I believe what I am doing is honorable not just to you but to myself as well. Celibacy is reflecting your love for me while I wait for the man after your own heart. Yet, I’m constantly tempted, shunned or taken as a joke. I find myself in a different sea of feelings. I’m learning to look at things from a vertical perspective (your view) but forced out due to horizontal perspectives (flesh operated views).

I enjoy the new found freedom, focus, and strength I have gained from my celibacy journey. The spiritual high that I am on I just never want to come down from. It brings me so much joy and peace to please you. In the midst of your peace I’m completely alone. The biggest part of me knows this is exactly the space you need and want me in. It took me a really long time to find an equilibrium with you and I’m terrified to disturb that in any way.

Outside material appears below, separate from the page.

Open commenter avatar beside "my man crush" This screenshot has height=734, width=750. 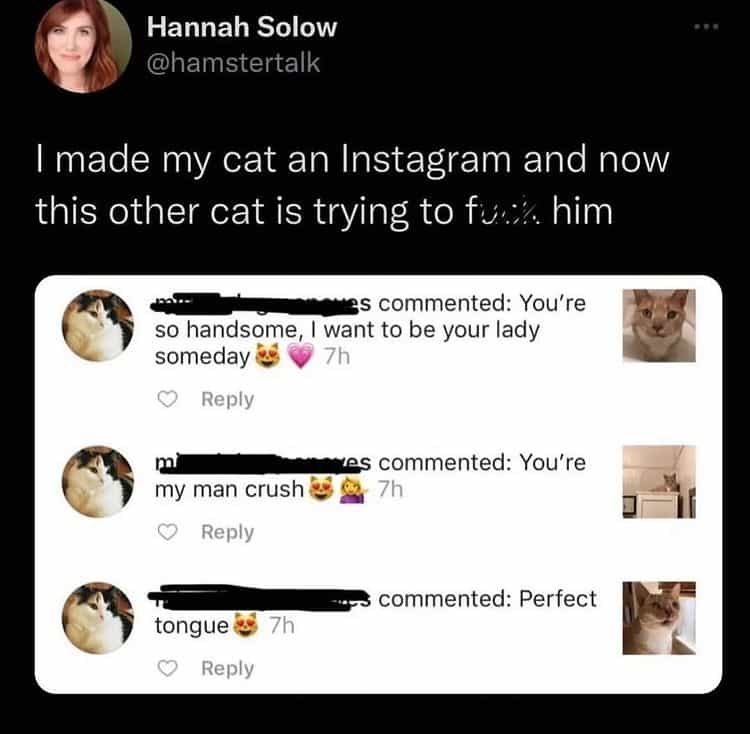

This is why I’m completely confused on how men feel my decision is an inconvenience to them. Why is it wrong to please you in this day in age? I’m utterly frustrated with things starting of amazing and then crashing fast when the sex talk is brought to the table. I say it with much pride, “I am celibate and waiting till marriage.” From their uncomfortable body language all the way up the pole to their death stare. I can literally feel them burning a hole straight through me. I was even told that I’m a tease.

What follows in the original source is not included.